The Demos study suggests the $12.25 baseline—about $3 dollars an hour above low-end retail wages—would lift 734,075 Americans above the poverty line and increase the incomes of another 769,191 who are barely above that level. If retailers passed the costs of the wage increase directly onto consumers, an average household would spend about $36 more a year, Demos estimates.
But short of an increase in minimum wage, major retailers will have set the higher baseline themselves, something that could put them at a competitive disadvantage. The author of the Demos report noted that Walmart could reshape the entire landscape by agreeing to the baseline.
“If they were to enforce this standard or adopt this standard, they would have significant impact,” said Catherine Ruetschlin, a policy analyst at Demos who wrote the analysis. “They could be the driver that lifts up the rest of the retail workforce.”
Groups of employees at the discount chain store such as OUR Walmart are building on strikes from last month with a planned work stoppage this Friday. Among their goals is a base hourly wage of $13.
But the retail sector is encountering multiple problems this year beyond employee wages.
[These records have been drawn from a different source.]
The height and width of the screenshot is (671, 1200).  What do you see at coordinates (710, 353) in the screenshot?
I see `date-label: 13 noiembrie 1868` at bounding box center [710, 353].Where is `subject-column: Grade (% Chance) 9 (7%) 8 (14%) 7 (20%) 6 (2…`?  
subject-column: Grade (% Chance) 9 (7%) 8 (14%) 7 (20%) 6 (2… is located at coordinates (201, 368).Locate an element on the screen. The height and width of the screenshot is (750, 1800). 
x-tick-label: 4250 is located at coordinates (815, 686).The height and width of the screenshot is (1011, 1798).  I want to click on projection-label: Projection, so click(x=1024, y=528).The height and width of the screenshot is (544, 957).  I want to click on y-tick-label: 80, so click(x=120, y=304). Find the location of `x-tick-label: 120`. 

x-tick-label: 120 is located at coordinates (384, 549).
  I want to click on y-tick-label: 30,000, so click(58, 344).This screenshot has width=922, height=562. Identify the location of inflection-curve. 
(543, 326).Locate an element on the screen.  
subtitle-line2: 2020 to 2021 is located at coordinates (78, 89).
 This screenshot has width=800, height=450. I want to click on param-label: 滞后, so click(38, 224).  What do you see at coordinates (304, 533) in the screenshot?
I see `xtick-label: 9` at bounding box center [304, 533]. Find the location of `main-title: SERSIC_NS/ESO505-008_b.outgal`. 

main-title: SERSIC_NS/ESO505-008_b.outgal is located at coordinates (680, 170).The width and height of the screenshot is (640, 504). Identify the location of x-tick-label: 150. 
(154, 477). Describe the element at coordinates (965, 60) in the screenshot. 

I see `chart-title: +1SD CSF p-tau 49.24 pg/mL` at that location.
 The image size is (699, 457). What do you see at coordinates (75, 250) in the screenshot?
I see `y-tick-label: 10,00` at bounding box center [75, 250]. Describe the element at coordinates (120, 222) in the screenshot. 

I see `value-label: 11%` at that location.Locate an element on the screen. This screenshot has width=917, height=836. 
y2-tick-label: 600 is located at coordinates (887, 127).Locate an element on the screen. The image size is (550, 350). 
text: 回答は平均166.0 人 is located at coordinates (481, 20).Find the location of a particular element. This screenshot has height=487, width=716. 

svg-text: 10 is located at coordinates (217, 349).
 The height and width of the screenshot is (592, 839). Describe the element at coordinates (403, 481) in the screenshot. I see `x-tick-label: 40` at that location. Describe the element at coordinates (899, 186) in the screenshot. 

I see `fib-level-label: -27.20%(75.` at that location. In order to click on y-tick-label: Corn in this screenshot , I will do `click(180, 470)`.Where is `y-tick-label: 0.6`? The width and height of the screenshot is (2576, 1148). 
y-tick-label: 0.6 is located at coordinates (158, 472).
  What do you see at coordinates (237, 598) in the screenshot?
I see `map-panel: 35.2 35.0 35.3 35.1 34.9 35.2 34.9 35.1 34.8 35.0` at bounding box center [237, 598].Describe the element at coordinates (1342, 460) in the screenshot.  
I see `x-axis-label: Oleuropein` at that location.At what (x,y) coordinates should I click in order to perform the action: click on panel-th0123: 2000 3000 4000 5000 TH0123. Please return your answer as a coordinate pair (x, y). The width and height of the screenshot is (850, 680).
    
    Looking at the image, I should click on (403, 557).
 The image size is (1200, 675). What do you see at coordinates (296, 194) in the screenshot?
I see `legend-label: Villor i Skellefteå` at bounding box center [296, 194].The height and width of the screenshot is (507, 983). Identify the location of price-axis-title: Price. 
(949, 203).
The National Retail Federation warned President Obama and Congress last week that the uncertainty generated by the fiscal cliff could hurt holiday spending that’s expected to top $586 billion this year.
“Rather than setting New Year’s Eve as its deadline, Washington needs to act quickly to set in place a framework for resolving this situation, preferably before Thanksgiving,” Matthew Shay, the federation’s president, wrote in the letter.
But with Obama in Asia and Congress in recess, it’s likely that the uncertainty will linger well past the first serving of turkey and mashed potatoes this Thursday.